- Work required:
Starting at the line with "Image resolution: width=787" and going on through the line with "Go to Authentication Method step", reproduce each line in the records below exactly and nothing more.

- Exercise materials:

-*-

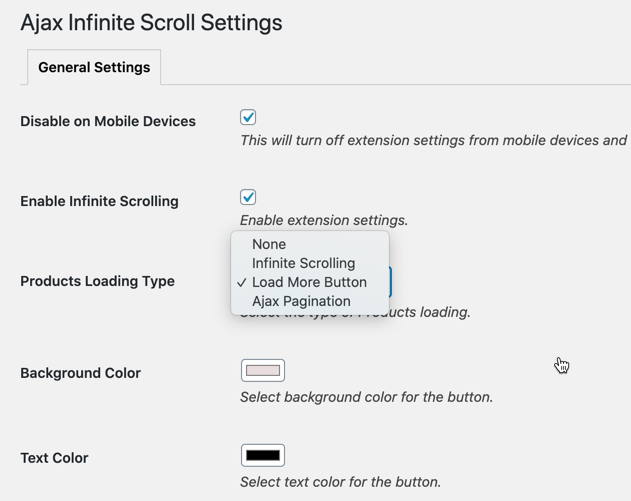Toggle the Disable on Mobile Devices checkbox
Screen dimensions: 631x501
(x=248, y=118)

-*-

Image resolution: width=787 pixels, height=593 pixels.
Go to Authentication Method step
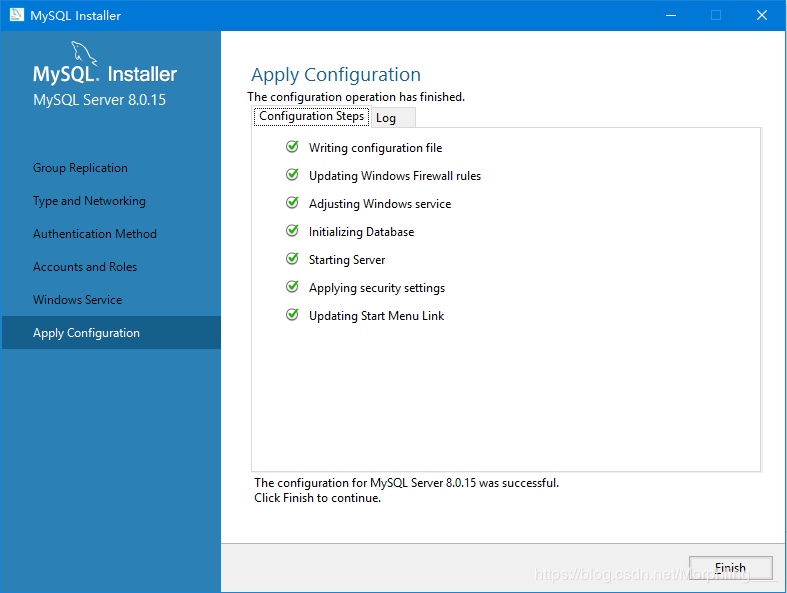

-*-

- Solution below:
Image resolution: width=787 pixels, height=593 pixels.
Go to Authentication Method step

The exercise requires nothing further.